By organizational perspective, the critical issue is the rational use of available resources, in order to ensure the best treatment to the victims: the triage procedure is one of the main factors involved in this process.
Mass casualty triage shows peculiar aspects related to the need of having to quickly and adequately assist the
largest number of casualties.
In Italy a law was enacted in 2007 to obtain uniformity of behavior : in particular , it pointed out features of the
Mass Casualty Card.
In the article we analyze Mass Casualty Card developed from Italian NGO ARES in collaboration with the Italian Civil
Protection and used in numerous international relief missions , as part of the European Civil Protection Mechanism .
It shows two schemes of triage: START triage, used at the site and SMART triage , used in field hospitals (AMP level I and II , LFH ) .
We describe also the triage CESIRA used by Italian Red Cross.
Keywords: Mass casualty; triage; Disaster Medicine; START triage; SMART triage
Il triage nella storia
La parola triage deriva dal francese “trier” che significa smistare.

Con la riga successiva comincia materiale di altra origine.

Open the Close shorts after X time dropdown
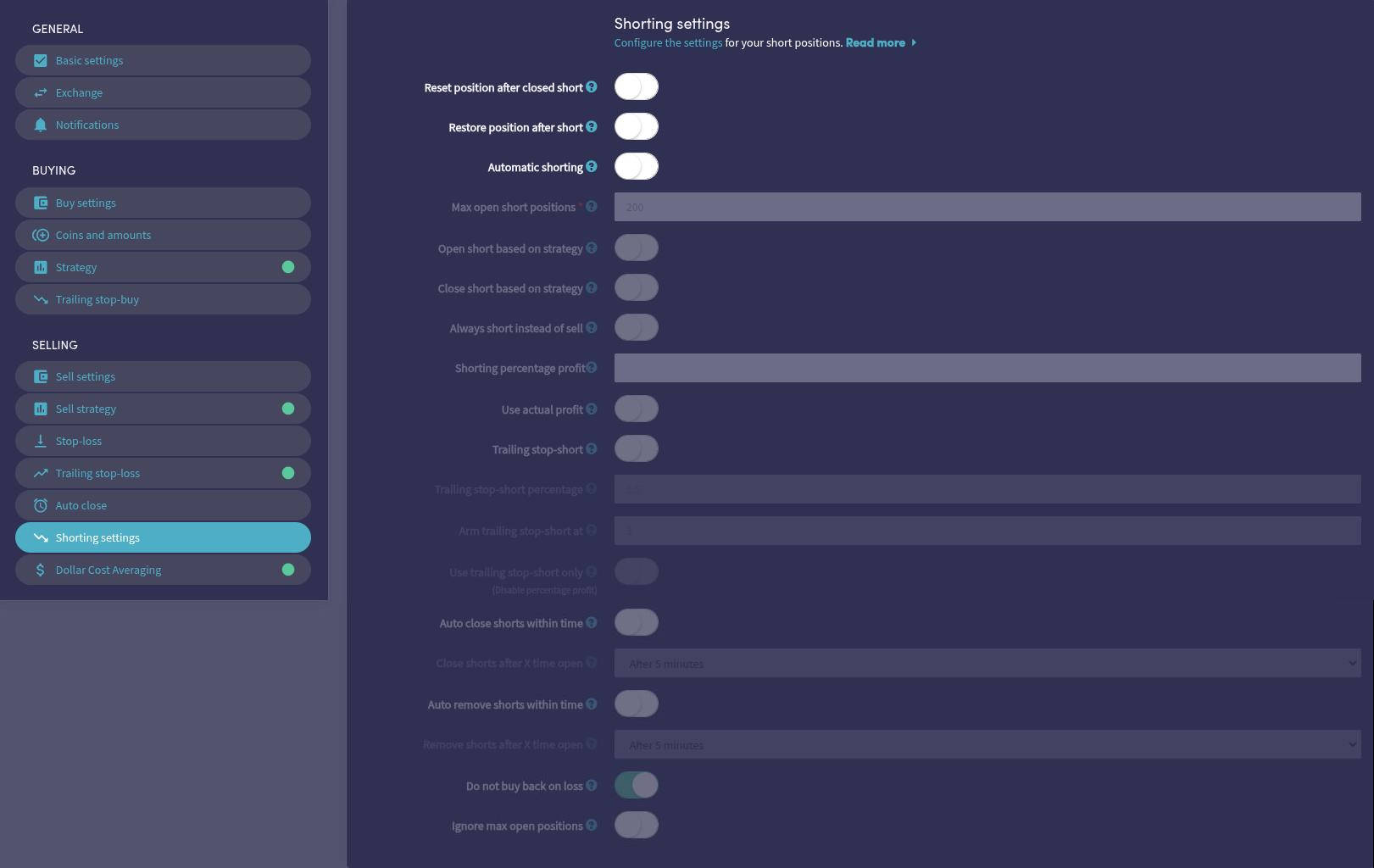 click(987, 664)
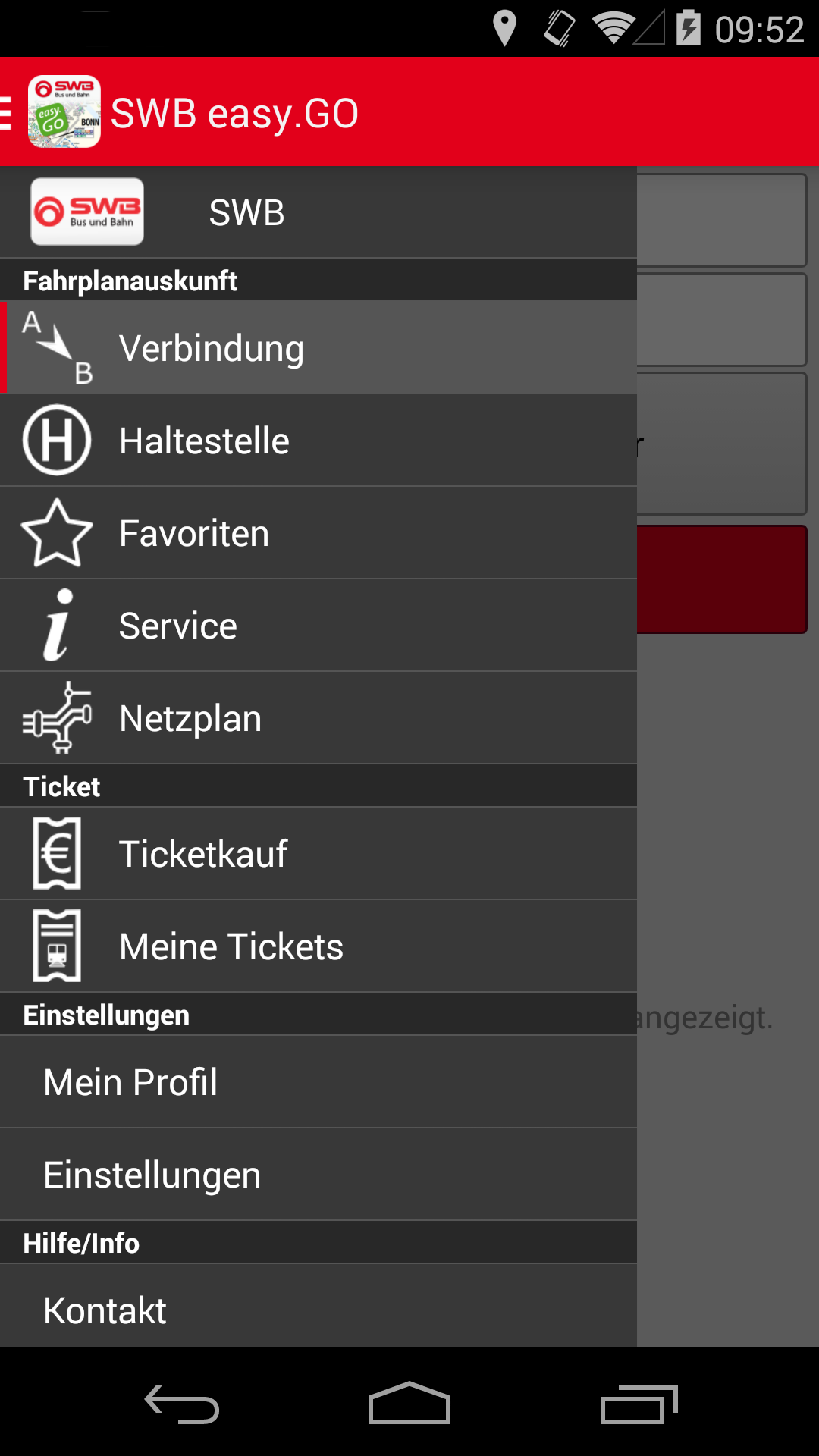
Task: Open the Meine Tickets train ticket icon
Action: coord(57,946)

La prima descrizione dell’applicazione di una
selezione dei pazienti risale alle guerre napoleoniche, quando il capo chirurgo dell’ospedale da campo dell’armata francese, il barone Jean Dominique Larrey, organizzò i primi soccorsi ai soldati feriti sul campo scegliendo di
soccorrere per primi quelli che avevano subito lesioni meno gravi ed erano, quindi, più rapidamente recuperabili
per la battaglia. Nelle epoche successive la pratica del triage si diffuse inizialmente in ambito militare, con caratteristiche sempre più evolute e perfezionate, e in un secondo momento anche in ambito civile.
La Maxiemergenza
La maxiemergenza in senso stretto può essere definita come la condizione nella quale le necessità dei pazienti
eccedono la possibilità del sistema sanitario di soddisfarle: si verifica pertanto un mismatch tra le richieste ed i
mezzi a disposizione.
La definizione citata non fa rifermento ad uno squilibrio in senso assoluto, ma contestualizzato in una determinata
realtà: ecco dunque che l’evento considerato maxiemergenziale in un ambito rurale non è necessariamente tale in
un ambiente urbano, ove le possibilità di prestare soccorso sono nettamente maggiori.
Dal punto di vista organizzativo, l’aspetto più arduo per tutti i sistemi di soccorso è quello di utilizzare nel modo
più razionale le risorse disponibili, con il fine ultimo di assicurare il miglior trattamento possibile alle vittime.
Non si tratta sicuramente di un compito semplice: molti sono infatti i fattori in gioco, nel cui novero, senza tema di
smentita, possiamo collocare il Triage.
Superando la mera definizione semantica, possiamo dire che il Triage rappresenta, in definitiva, uno dei momenti
fondamentali in cui avviene l’allocazione razionale delle risorse (1-2): nel nostro caso, con la finalità di effettuare
una rapida valutazione dei pazienti per stabilire il livello di trattamento più appropriato per ciascuno.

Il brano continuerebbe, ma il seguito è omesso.